A team led by Lida Kanari has announced a new system for distinguishing cell types in the brain, an algorithmic classification method that researchers say will benefit the whole field of neuroscience. Professor Henry Markram, founder of Blue Brain, says, "For almost 100 years, scientists have been trying to name the cells, describing them in the same way that Darwin described animals and trees, and now the Blue Brain project has developed a mathematical algorithm classify objectively the forms of neurons in the brain, which will develop a standardized taxonomy [classification of cells into distinct groups] of all brain cells, which will help researchers compare their data more reliably. "
The team has developed an algorithm to distinguish the most common types of neurons in the neocortex, the pyramidal cells. Pyramidal cells are tree-like cells that make up 80% of neocortex neurons and, like antennas, collect information from other brain neurons. Basically, these are the redwoods of the brain forest. They excite and send waves of electrical activity through the network, as people perceive, act and feel.
The father of modern neuroscience, Ramón y Cajal, first drew pyramidal cells more than 100 years ago, observing them under the microscope. Yet, until now, scientists have not reached a consensus on types of pyramidal neurons. Anatomists have assigned names and discussed different types over the past century, while neuroscience has not been able to determine with certainty what types of neurons are subjectively characterized. Even for clearly distinguishable neurons, there is no common ground for systematically defining morphological types.

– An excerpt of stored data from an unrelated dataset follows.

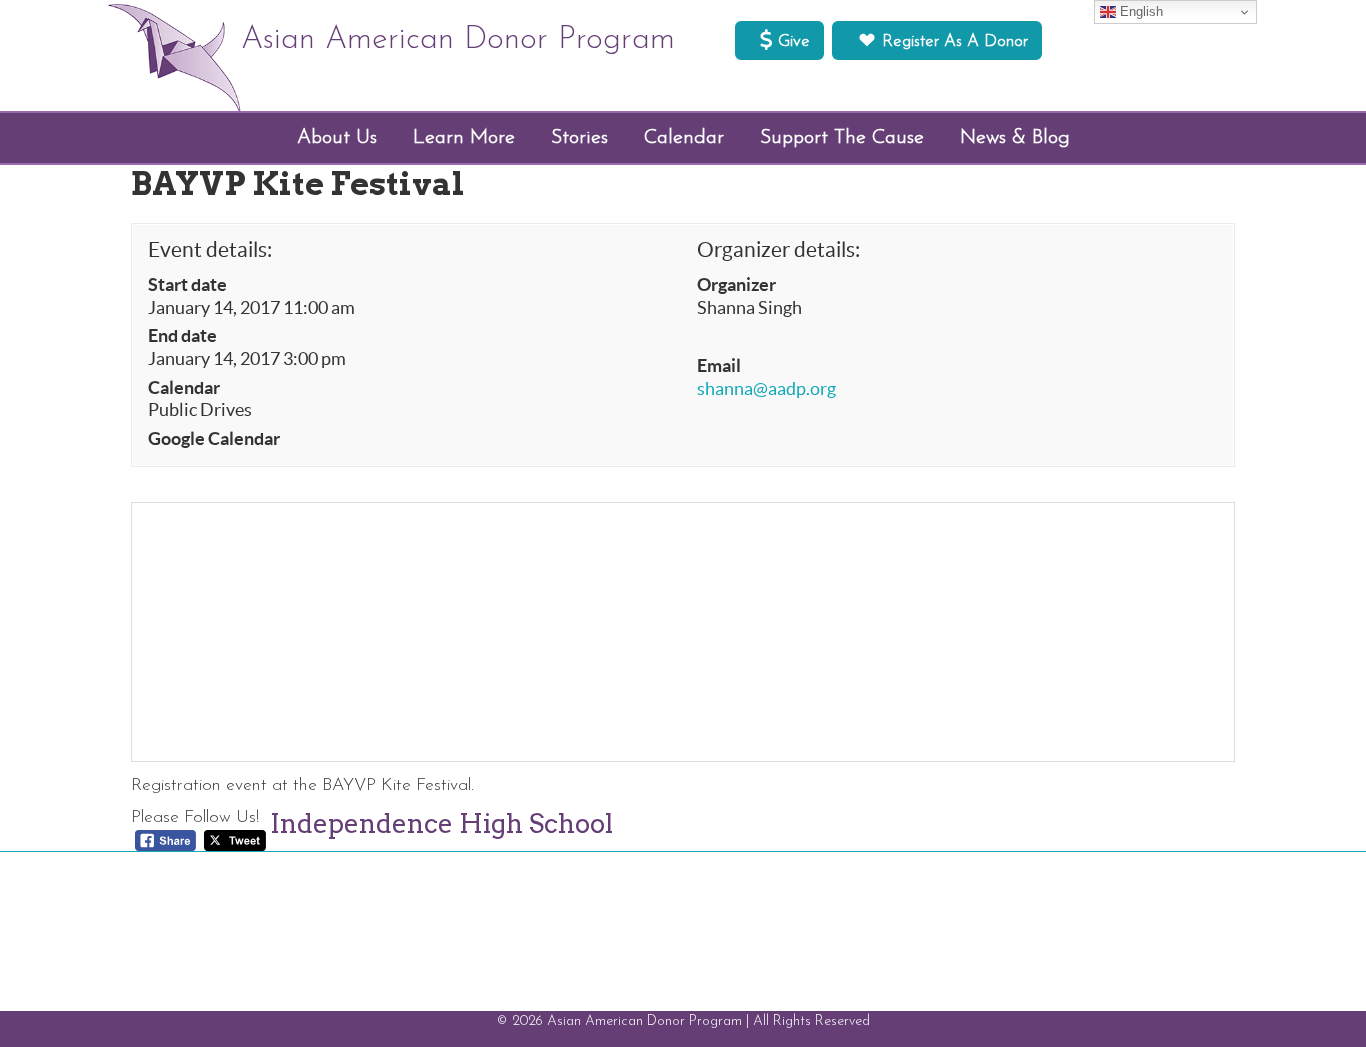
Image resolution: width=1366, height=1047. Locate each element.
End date (182, 336)
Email (719, 366)
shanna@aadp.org (766, 389)
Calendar (184, 388)
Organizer (736, 285)
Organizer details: (778, 249)
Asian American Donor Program (458, 40)
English (1139, 11)
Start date (187, 285)
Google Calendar (214, 439)
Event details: (210, 249)
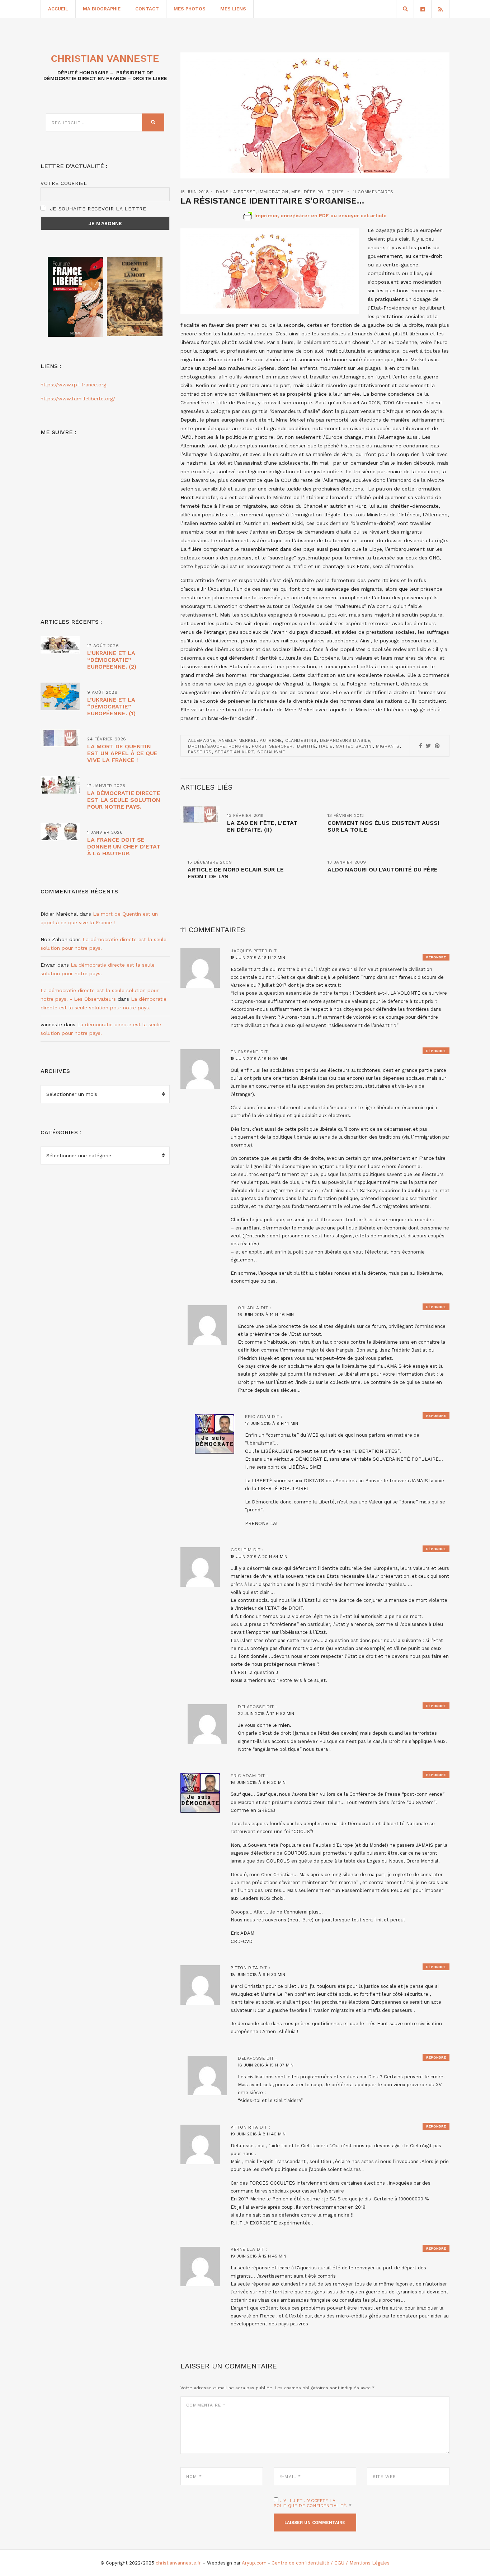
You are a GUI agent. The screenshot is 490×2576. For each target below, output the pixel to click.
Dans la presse (235, 191)
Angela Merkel (237, 740)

17 types of pyramidal cells
The study of Blue Brain proves for the first time that an objective classification of these pyramidal cells is possible by applying tools of algebraic topology, a branch of mathematics that studies form, connectivity and l? emergence of a global structure from local constraints.
Blue Brain was the first to use algebraic topology to treat a wide range of neuroscience problems and, with this study, once again demonstrated its effectiveness. In collaboration with Professors Kathryn Hess of EPFL and Ran Levi of the University of Aberdeen, Blue Brain developed an algorithm to objectively classify 17 types of pyramidal cells in the somatosensory cortex of the rat. The topological classification does not require the intervention of an expert and it is proved that it is robust.
The structure of most neurons looks like a complex tree, with several branches connected to other neurons and communicating via electrical signals. If we keep the longest (persistent) components of the neural structure and break down the smaller branches, we can transform its tree structure into a barcode, a mathematical object that can be used as input for any learning algorithm. automatic to classify the properties. neurons into distinct groups.
"Species" of brain cells
Any procedure for classifying neurons raises the question: do two cells of different appearance simply fit into a continuum of differences that change progressively (like different dog breeds) or are they really "species" of different neurons? In other words, is it different morphological variations or continuous from each other? We can respond to this situation by using the new topological classification and by grouping the different "species" of brain cells, each with its own "races" characteristics.
"The Blue Brain Project reconstructs and numerically simulates the brain.This research provides one of the solid foundations needed to assemble all types of neurons," says Kanari. "By removing the ambiguity of cell types, the process of identifying the morphological type of new cells will be fully automated."
This breakthrough can benefit the entire neuroscience community as it will provide a more sophisticated understanding of cellular taxonomy and a reliable comparison method. The objective definition of morphological types is an essential first step towards a better understanding of the basic elements of the brain: how is their structure related to their function and how are the local properties of neurons connected to their long-range projections? This method provides a universal tree descriptor, which means that it can be used for the consistent description of all types of cells in the brain, including neurons from all regions of the brain and all glial cells.
Make good relationships
Lida Kanari et al., Objective Morphological Classification of Neocortical Pyramidal Cells, Cerebral cortex (2019). DOI: 10.1093 / cercor / bhy339
Federal Institute of Technology in Lausanne
Blue Brain solves a century-old neuroscience problem (March 22, 2019)
recovered on March 22, 2019
This document is subject to copyright. Apart from any fair use for study or private research purposes, no
part may be reproduced without written permission. Content is provided for information only.